When you start jhat it reads the dump file and then listens on an HTTP port. You point your browser to that port (7000 by default) and through that you can browse the memory heap dump. It's a very convenient way of looking at what objects are in memory and how they are connected.

So, it seemed like a good idea to check out what can be done with these new tools to find classloader leaks.

... or not?

Unfortunately, jhat, just like the profilers we tried, also stops tracing when it encounters a class. Now what? I decided to download the JDK source code and find out what the problem is.  Building the whole JDK is a difficult task from what I gather from the documentation. Fortunately, jhat is a nicely modularized program; I could just take the com.sun.tools.hat-packages out of the source tree, load them in my favorite editor and compile the code. The patched code was easily packaged and run: I just jar-ed it and added it to the lib/ext directory of the JDK:
    jar -cf C:\\apps\\Java\\jdk1.6.0\\jre\\lib\\ext\\ahat.jar -C hat\\bin .
    jhat leak

This was really as easy as pie. So after running the program in the debugger for some time, I figured out how it works and what changes I wanted to make. The change is that when you follow the references from a classloader, the modified jhat will follow through all traces from all the instances of the classes that it loaded. With that change, finding the cause of a classloader leak is simple.

An example

Let's look at the example from my previous blog as depicted in the picture above. Using NetBeans I created the following servlet and deployed it to Glassfish:

 1 package com.stc.test;
 2
 3 import java.io.\*;
 4 import java.net.\*;
 5 import java.util.logging.Level;
 6 import java.util.logging.Logger;
 7 import javax.servlet.\*;
 8 import javax.servlet.http.\*;
 9
10 public class Leak extends HttpServlet {
11
12     protected void processRequest(HttpServletRequest request, HttpServletResponse response)
13     throws ServletException, IOException {
14         response.setContentType("text/html;charset=UTF-8");
15         PrintWriter out = response.getWriter();
16         out.println("<html><body><pre>");
17         Level custom = new Level("LEAK", 950) {};
18         Logger.getLogger(this.getClass().getName()).log(custom, "New level created");
19         out.println("</pre></body></html>");
20         out.close();
21     }
22+    HTTPServlet methods. Click on the + sign on the left to edit the code
48 }
49

I invoked the servlet to cause the leak. Next I undeployed the servlet. Then I triggered a heap dump:
    jmap -dump:format=b,file=leak 3144
and fired up the modified jhat:
    jhat -J-Xmx512m leak
and brought up the browser. The opening screen shows amongst other things, all classes that are found in the dump:

Finding objects that were leaked is easy since I know that I shouldn't see any objects of the classes that I deployed. Recall that I deployed a class com.stc.test.Leak; so I searched in the browser for the com.stc.test package, and found these classes (never mind the NoLeak class: I used it for testing).

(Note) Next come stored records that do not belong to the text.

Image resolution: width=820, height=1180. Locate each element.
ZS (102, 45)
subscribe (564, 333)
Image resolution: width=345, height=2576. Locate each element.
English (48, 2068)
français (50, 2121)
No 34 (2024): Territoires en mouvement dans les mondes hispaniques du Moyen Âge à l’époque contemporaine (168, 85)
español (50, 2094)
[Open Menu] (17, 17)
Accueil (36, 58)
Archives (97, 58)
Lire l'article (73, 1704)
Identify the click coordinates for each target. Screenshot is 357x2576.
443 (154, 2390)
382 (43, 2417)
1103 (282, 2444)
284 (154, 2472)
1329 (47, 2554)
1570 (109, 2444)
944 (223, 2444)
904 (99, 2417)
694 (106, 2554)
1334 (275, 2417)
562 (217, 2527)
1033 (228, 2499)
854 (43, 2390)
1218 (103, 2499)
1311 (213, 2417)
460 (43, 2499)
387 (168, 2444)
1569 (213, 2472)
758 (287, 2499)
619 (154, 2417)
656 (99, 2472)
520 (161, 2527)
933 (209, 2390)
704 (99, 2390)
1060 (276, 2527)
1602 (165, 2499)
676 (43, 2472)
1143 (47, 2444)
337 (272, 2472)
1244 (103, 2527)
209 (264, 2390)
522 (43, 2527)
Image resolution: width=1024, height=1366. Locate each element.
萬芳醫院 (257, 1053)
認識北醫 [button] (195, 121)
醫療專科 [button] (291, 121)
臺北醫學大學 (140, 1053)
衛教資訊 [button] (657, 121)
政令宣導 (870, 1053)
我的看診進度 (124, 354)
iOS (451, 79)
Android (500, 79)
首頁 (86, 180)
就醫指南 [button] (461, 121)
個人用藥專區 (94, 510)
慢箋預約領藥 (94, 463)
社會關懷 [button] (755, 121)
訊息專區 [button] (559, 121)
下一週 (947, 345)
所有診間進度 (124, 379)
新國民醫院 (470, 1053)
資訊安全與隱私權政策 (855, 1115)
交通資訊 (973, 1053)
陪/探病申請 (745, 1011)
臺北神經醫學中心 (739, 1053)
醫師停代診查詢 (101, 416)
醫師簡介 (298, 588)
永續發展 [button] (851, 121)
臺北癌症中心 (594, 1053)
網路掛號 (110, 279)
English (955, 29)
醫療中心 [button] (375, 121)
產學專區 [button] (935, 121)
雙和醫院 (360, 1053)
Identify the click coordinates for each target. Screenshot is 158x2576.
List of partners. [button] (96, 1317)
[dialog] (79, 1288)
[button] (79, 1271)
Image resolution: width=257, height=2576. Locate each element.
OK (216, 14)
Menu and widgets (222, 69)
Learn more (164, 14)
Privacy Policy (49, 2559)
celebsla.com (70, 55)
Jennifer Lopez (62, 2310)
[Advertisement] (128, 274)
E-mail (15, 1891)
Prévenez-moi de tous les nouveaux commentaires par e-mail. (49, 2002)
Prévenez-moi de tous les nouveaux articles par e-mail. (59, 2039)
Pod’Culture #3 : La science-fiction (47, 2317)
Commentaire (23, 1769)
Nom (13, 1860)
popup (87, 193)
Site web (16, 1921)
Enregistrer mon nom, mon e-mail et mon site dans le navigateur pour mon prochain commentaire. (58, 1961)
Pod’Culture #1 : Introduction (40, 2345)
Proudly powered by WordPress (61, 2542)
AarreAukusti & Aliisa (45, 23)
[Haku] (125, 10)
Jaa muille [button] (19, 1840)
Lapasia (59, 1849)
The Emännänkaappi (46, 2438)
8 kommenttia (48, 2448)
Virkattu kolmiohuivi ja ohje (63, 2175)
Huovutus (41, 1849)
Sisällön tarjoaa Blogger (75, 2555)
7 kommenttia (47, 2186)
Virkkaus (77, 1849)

Clicking on the link class com.stc.test.Leak brings up the following screen:


Clicking on the classloader link brings up the following screen:


Scrolling down, I see Reference Chains from Rootset / Exclude weak refs . Clicking on this link invokes the code that I modified; the following screen comes up:


And there's the link to java.util.Logging.Level that we've been looking for!

Easy as pie!

Summarizing, the steps are:

  1. undeploy the application that is leaking
  2. trigger a memory dump
  3. run jhat (with modification)
  4. find a leaked class
  5. locate the classloader
  6. find the "Reference chains from root set"
  7. inspect the chains, locate the accidental reference, and fix the code

I'll contact the JDK team to see if they are willing to accept the changes I made to jhat. If you cannot wait, send me an email or leave a comment.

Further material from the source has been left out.